WHAT TO PRODUCE
Which lines of the records contain "pixels"? Collect every one of them.

[Stored data entries]
- Opening Delimiter -
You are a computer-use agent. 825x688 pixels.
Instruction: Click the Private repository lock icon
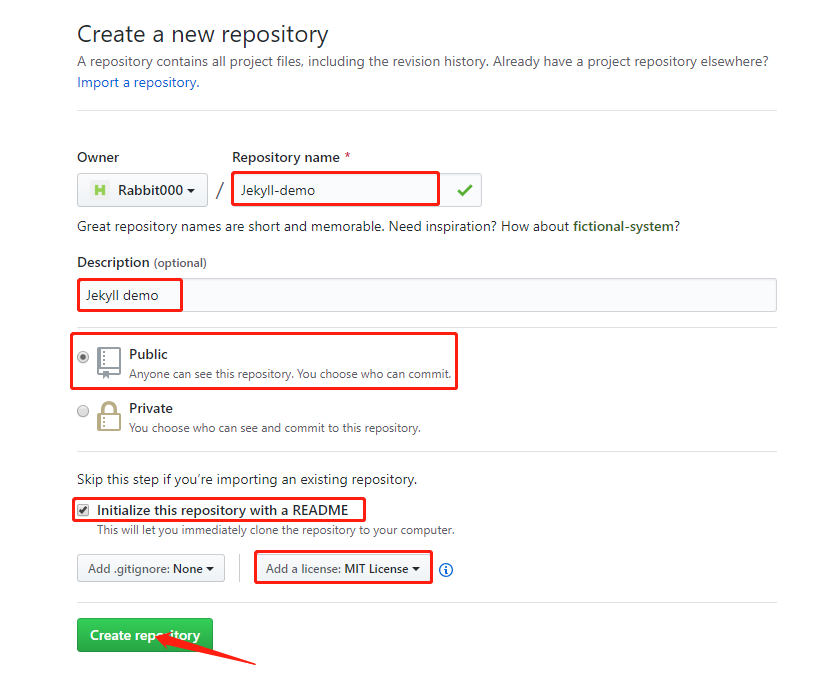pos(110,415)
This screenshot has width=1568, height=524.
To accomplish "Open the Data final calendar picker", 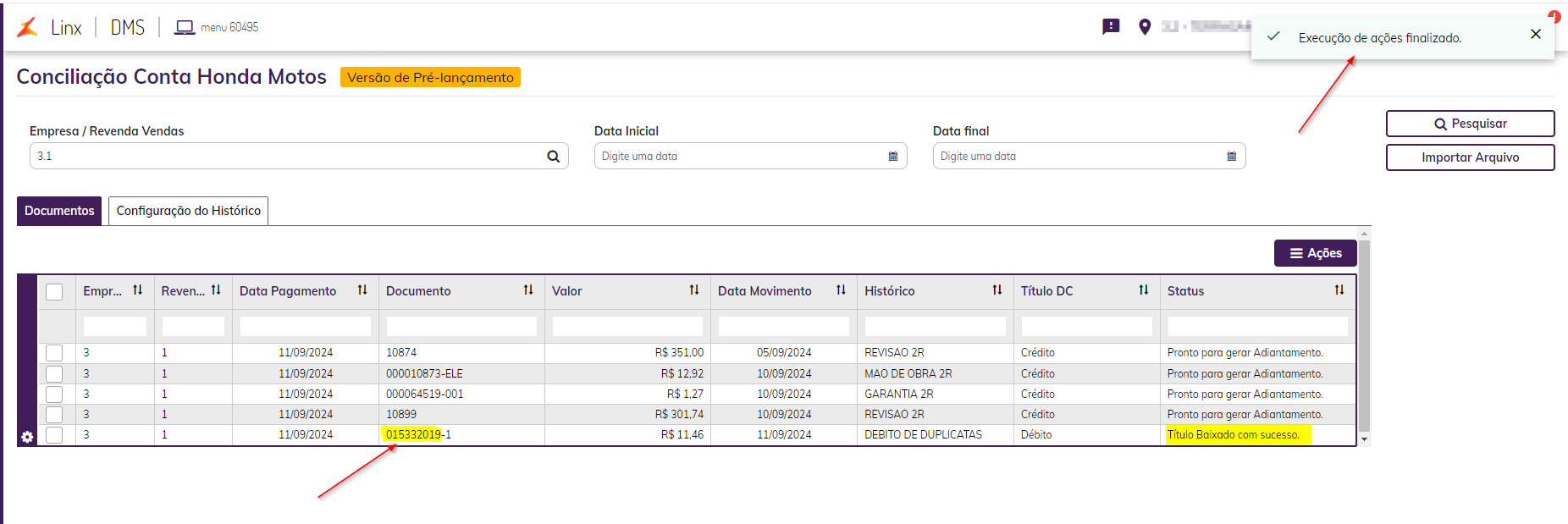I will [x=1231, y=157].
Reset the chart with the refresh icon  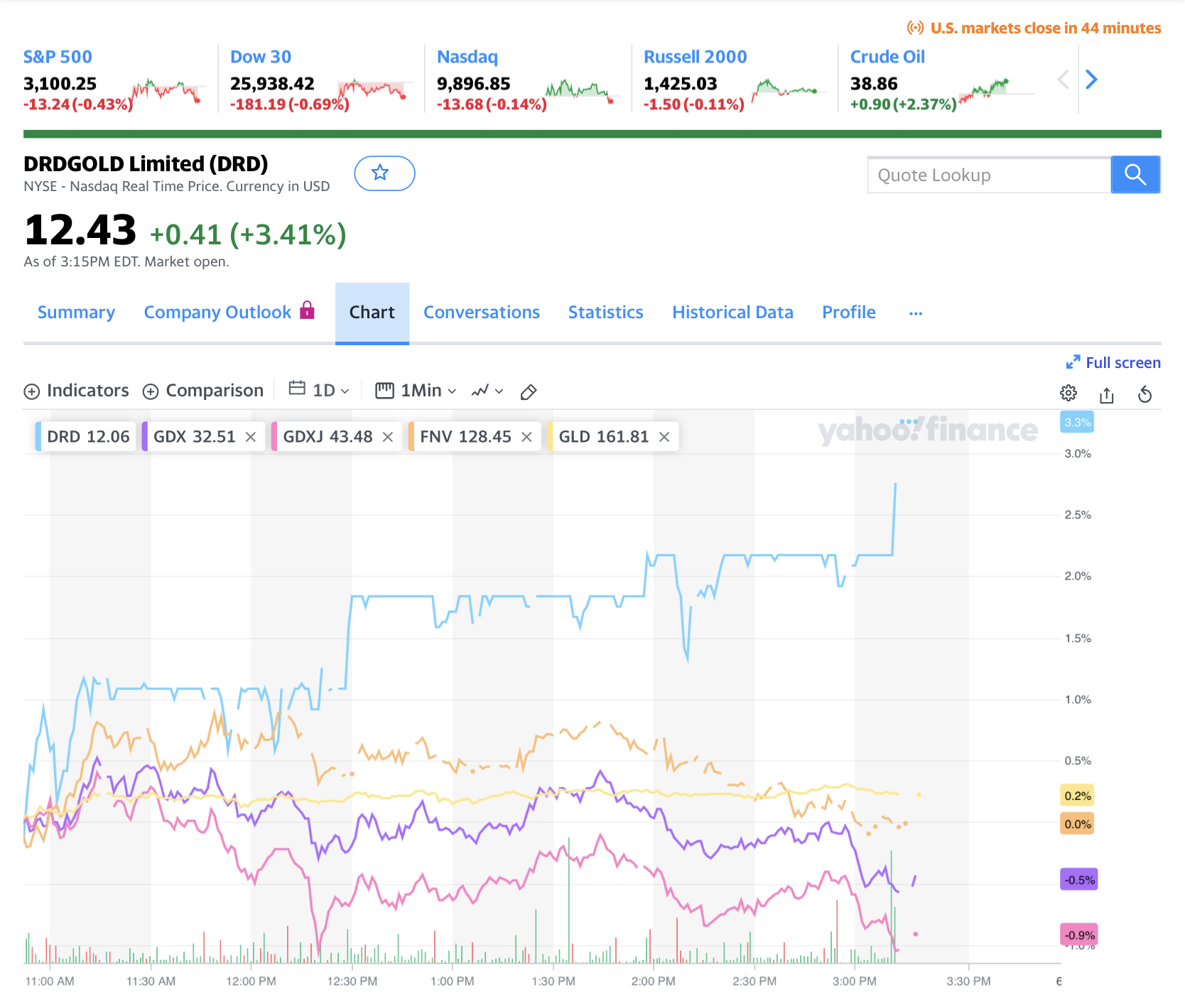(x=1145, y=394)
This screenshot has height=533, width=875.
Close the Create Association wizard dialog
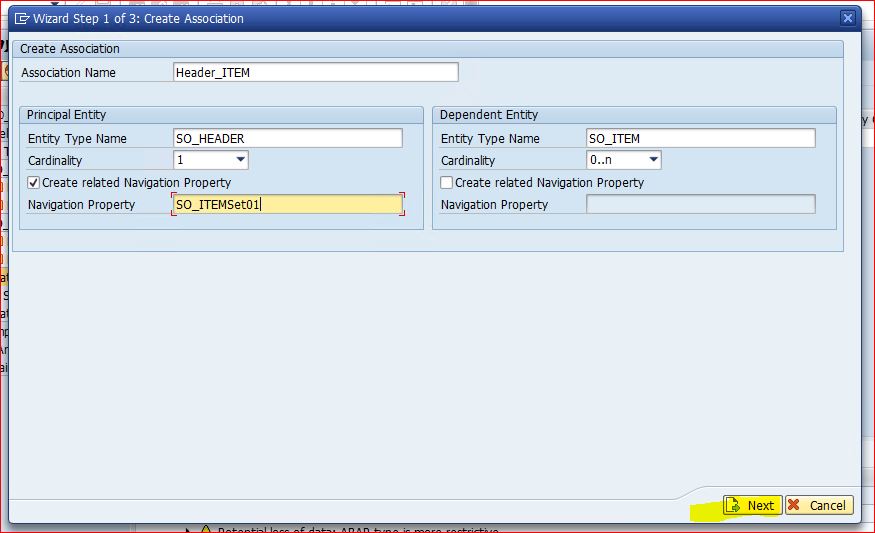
- Closing Delimiter -
- Opening Delimiter -
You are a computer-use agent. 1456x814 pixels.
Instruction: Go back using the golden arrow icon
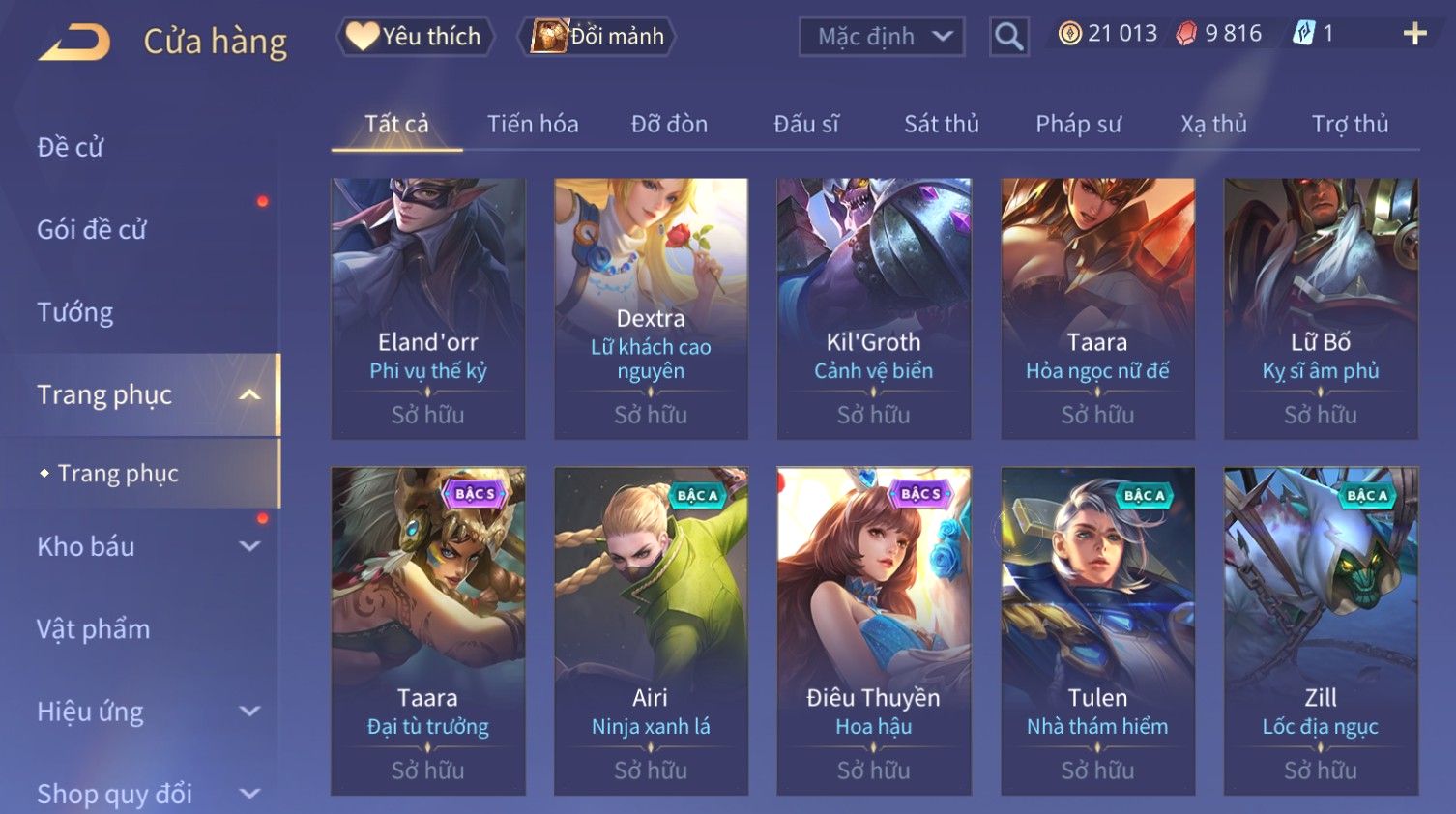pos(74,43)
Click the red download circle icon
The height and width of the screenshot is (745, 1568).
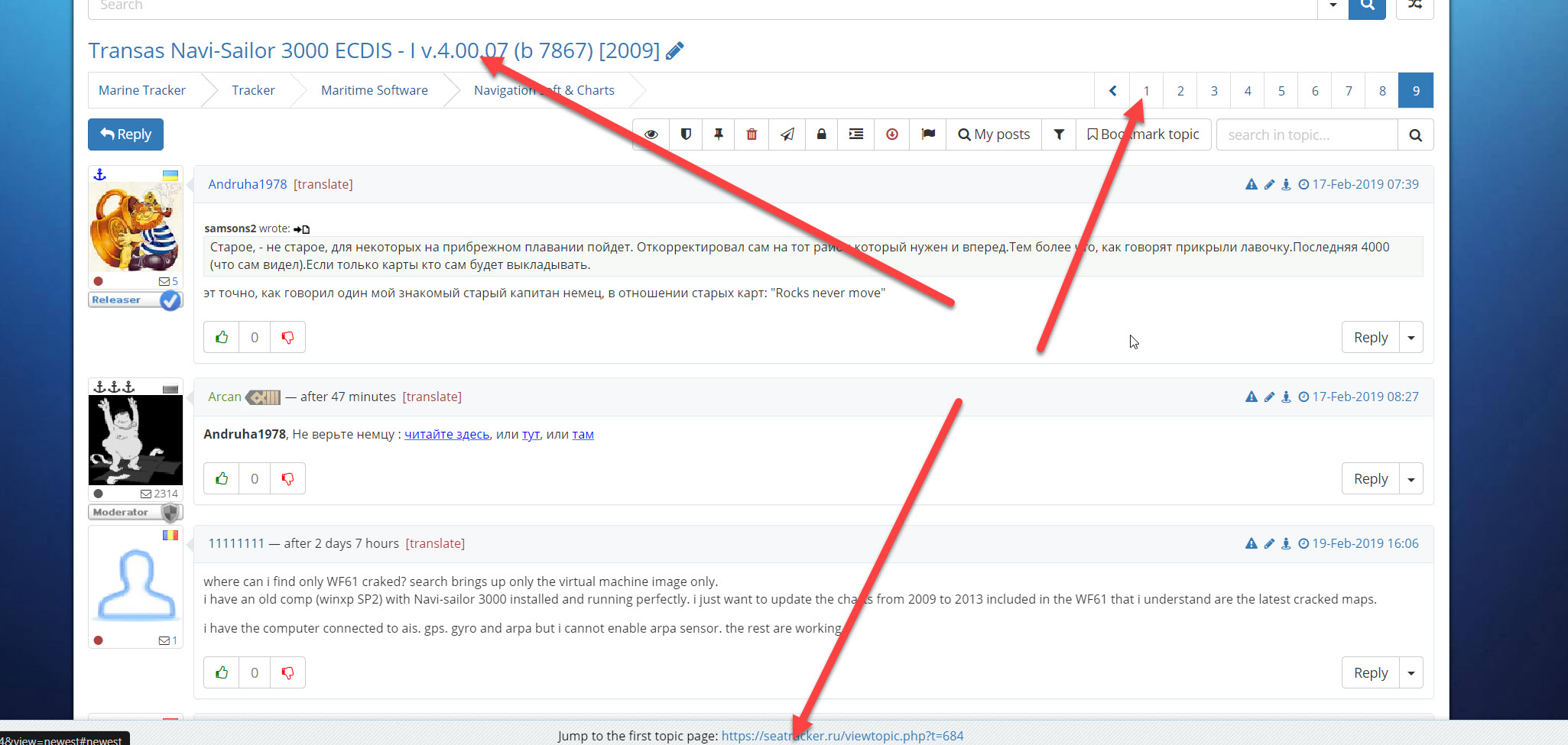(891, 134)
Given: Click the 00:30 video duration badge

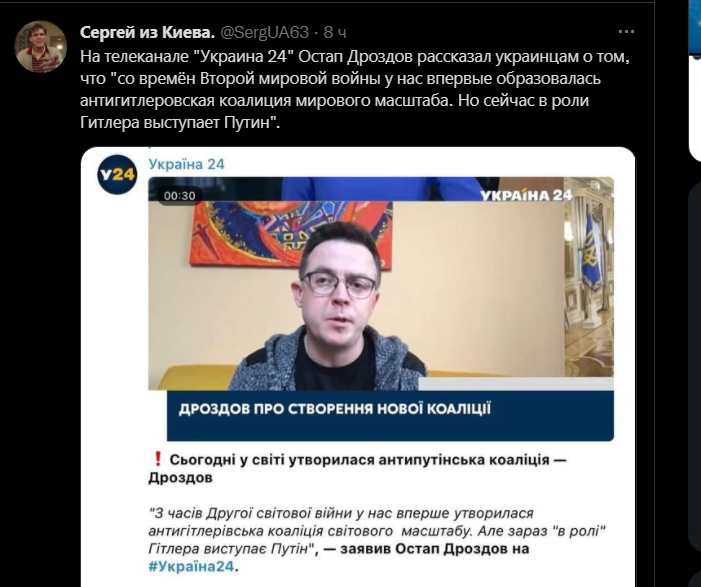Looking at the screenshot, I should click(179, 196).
- Closing Delimiter -
PROBLEM SOLUTION
You are a computer-use agent. 825x688 pixels.
You are a computer-use agent. 1456x814 pixels.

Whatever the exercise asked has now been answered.